Saved entries
..............................

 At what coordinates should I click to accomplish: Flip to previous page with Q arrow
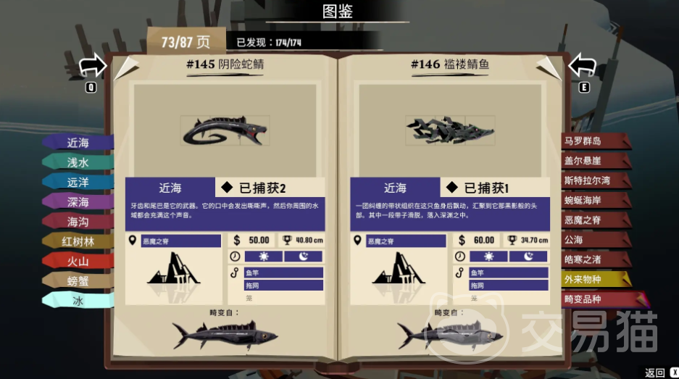coord(92,66)
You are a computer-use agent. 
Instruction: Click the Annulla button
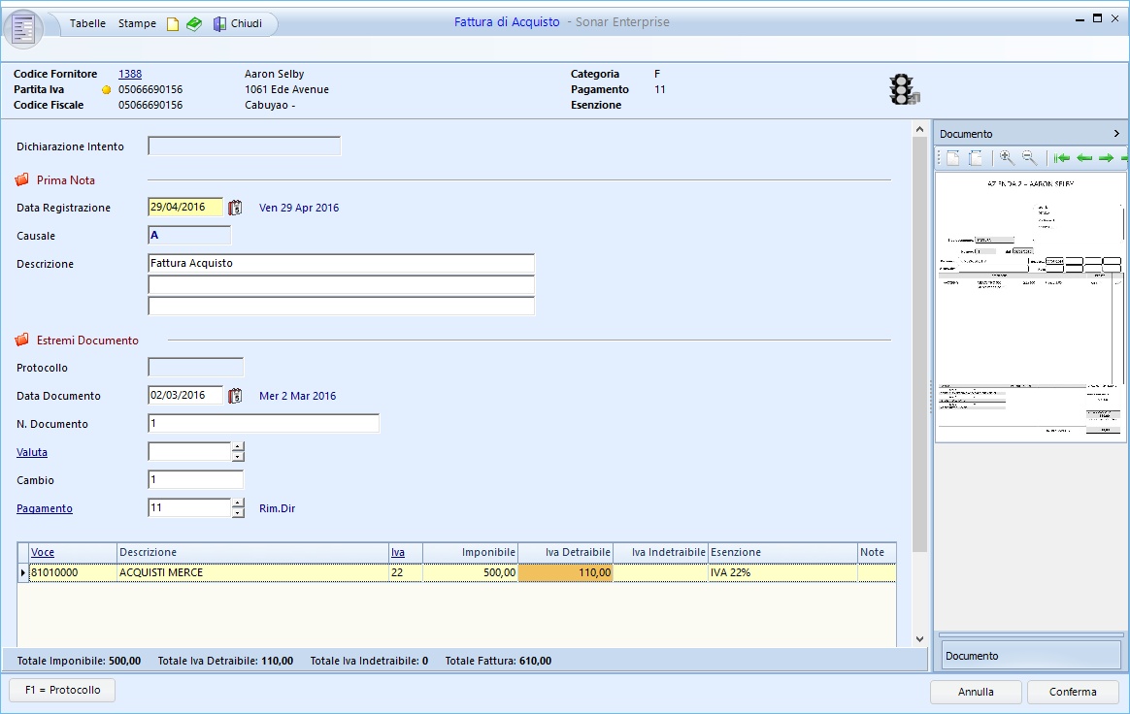[976, 692]
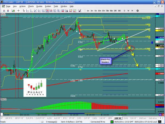Click the PATrader application icon in title bar
Image resolution: width=165 pixels, height=124 pixels.
click(2, 2)
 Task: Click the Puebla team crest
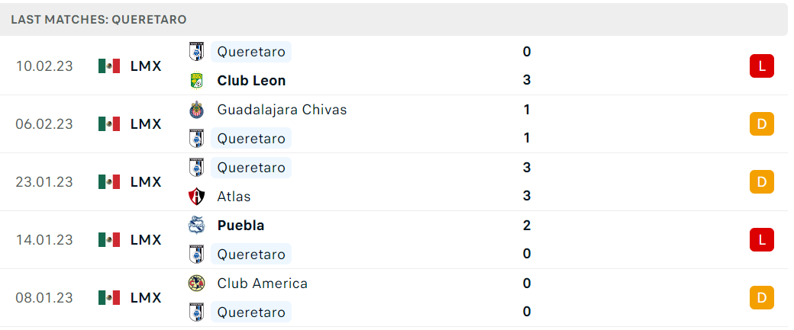tap(196, 226)
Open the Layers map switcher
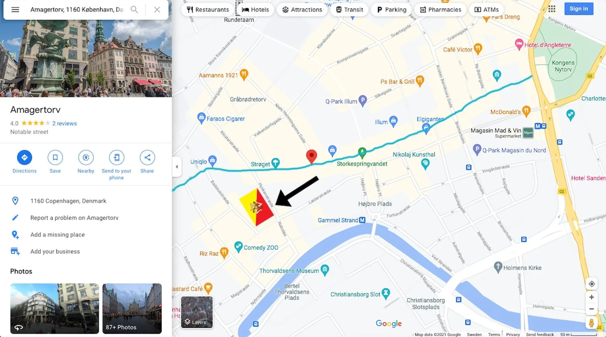Image resolution: width=606 pixels, height=337 pixels. (x=197, y=312)
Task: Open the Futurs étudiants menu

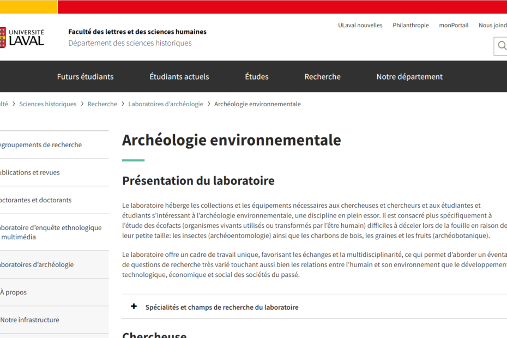Action: (85, 76)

..............................

**TASK OBJECTIVE**.
The line that contains "Open the Layers map switcher" begins the range and the last line of the entries ends it; print that range exactly, without pictures.

**ANSWER SECTION**.
Open the Layers map switcher
Image resolution: width=606 pixels, height=337 pixels. (x=197, y=312)
Task: Open the Futurs étudiants menu

Action: (85, 76)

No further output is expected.